**DIRECTIONS FOR THIS TASK:**
In the material below, render the lines starting at the line that contains "Expand the Treatment section" and ending at the line that contains "Action: click(x=533, y=414)" as a JSON list of strings, one string per line, with blank lines omitted.

**RECORDS:**
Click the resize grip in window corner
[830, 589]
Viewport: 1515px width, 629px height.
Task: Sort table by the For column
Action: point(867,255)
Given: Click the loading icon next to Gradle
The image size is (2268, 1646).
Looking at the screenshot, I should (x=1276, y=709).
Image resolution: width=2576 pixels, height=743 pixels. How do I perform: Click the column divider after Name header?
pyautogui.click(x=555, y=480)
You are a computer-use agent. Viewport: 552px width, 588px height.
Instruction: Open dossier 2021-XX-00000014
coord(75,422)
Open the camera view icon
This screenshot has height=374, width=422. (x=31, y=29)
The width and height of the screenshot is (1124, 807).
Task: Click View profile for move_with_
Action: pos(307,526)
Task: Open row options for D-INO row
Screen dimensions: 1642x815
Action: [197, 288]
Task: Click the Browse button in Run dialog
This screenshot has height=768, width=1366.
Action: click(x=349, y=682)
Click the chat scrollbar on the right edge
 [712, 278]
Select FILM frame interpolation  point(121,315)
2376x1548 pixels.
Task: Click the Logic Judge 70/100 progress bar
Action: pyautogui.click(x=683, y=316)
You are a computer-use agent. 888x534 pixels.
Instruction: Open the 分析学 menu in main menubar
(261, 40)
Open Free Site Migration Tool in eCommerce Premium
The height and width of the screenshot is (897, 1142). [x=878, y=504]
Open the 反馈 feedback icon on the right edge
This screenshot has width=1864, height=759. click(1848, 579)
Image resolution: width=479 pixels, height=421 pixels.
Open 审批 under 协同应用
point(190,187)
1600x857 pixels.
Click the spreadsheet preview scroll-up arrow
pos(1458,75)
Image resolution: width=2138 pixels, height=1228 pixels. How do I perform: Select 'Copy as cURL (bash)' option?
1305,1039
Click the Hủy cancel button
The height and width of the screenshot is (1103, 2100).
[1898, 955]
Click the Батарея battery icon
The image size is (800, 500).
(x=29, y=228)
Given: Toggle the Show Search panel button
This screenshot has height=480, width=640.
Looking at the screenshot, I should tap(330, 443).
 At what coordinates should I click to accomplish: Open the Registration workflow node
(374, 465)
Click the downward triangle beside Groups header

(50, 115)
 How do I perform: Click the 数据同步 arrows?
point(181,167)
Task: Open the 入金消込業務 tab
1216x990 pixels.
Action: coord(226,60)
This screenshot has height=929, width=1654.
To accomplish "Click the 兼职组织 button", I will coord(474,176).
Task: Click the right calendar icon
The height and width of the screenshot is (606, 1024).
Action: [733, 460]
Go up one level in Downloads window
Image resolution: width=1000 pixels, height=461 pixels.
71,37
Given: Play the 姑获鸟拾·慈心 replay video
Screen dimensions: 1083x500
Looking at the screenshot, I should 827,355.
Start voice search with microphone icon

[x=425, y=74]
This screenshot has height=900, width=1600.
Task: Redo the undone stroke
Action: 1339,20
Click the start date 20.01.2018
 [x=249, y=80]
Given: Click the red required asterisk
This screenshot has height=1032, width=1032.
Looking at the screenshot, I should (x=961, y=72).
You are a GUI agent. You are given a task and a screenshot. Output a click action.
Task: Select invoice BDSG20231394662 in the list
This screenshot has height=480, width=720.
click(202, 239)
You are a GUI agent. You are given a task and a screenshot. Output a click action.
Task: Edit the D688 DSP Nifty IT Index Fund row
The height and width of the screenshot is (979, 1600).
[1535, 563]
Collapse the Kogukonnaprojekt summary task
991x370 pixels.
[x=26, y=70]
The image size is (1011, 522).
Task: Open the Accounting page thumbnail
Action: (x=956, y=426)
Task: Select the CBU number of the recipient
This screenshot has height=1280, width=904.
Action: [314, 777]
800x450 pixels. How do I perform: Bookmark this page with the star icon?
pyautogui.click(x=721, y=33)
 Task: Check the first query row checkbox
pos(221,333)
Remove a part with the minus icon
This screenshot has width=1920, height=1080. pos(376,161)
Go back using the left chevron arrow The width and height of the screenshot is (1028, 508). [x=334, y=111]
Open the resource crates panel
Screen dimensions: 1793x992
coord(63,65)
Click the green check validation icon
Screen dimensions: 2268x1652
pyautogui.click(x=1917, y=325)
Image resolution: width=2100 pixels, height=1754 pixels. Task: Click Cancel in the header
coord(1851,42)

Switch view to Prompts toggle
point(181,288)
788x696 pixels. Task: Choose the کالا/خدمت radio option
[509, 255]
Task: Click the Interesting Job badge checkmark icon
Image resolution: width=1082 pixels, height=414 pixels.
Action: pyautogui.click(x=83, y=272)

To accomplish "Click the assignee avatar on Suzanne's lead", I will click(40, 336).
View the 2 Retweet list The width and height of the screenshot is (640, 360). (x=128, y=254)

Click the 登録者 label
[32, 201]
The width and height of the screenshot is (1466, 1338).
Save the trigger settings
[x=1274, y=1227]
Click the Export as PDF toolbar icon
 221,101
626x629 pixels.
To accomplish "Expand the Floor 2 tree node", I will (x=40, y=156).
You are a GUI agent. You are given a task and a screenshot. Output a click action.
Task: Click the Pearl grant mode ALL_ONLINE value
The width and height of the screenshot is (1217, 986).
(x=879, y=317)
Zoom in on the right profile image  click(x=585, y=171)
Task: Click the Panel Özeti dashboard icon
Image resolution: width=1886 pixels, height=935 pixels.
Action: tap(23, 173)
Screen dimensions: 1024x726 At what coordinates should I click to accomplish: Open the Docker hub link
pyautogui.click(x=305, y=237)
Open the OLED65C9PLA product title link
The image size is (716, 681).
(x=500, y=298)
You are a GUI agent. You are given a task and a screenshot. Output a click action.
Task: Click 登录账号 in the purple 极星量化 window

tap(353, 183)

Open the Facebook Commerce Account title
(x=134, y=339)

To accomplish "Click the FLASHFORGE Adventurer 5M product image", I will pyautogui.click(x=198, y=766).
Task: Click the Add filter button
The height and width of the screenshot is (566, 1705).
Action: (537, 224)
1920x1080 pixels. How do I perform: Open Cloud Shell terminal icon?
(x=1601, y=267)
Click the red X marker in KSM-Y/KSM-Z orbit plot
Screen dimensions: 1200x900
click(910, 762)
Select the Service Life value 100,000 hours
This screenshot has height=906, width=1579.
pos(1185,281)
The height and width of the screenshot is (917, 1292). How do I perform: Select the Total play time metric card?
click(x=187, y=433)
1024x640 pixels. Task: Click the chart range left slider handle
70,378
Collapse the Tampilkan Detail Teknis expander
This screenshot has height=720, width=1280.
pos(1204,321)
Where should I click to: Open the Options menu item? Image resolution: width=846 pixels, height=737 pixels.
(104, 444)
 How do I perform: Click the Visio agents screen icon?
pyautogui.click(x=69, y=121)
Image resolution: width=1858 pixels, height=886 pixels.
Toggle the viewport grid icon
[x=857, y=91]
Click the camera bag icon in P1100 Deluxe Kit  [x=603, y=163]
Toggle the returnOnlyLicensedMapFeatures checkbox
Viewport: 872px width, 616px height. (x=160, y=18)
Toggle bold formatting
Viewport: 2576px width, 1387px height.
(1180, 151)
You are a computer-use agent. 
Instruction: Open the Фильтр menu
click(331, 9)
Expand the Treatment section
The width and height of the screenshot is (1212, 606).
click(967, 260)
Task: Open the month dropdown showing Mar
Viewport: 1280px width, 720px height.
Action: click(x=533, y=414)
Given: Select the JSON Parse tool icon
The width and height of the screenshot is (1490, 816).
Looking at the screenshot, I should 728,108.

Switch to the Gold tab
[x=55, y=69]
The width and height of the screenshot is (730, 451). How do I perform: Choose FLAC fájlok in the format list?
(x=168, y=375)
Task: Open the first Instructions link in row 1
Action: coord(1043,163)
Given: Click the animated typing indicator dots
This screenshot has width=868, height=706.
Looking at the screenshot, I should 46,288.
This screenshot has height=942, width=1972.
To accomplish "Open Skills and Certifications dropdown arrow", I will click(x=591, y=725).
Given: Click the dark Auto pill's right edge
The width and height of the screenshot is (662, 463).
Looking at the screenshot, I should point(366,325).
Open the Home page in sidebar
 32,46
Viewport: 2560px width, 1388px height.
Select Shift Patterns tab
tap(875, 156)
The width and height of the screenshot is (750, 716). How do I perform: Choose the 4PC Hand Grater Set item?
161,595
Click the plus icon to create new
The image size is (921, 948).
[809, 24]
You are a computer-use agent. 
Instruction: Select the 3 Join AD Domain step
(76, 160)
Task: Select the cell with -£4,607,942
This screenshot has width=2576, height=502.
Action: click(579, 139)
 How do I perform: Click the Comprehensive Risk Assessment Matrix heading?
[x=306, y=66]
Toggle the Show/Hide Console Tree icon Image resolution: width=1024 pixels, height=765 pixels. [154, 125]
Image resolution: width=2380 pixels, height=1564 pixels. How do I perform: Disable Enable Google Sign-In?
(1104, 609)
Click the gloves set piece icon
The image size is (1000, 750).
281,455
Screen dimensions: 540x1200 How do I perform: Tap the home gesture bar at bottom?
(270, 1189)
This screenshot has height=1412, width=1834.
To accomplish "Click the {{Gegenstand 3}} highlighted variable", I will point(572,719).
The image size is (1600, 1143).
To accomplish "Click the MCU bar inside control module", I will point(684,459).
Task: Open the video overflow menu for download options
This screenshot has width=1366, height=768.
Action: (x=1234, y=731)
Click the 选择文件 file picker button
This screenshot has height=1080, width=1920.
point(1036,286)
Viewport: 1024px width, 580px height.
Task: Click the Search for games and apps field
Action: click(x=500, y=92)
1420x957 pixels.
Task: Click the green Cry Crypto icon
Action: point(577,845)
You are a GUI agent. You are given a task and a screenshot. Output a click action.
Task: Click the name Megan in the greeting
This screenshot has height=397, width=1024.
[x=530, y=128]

**TASK RESPONSE:**
[
  "Expand the Treatment section",
  "The width and height of the screenshot is (1212, 606).",
  "click(967, 260)",
  "Task: Open the month dropdown showing Mar",
  "Viewport: 1280px width, 720px height.",
  "Action: click(x=533, y=414)"
]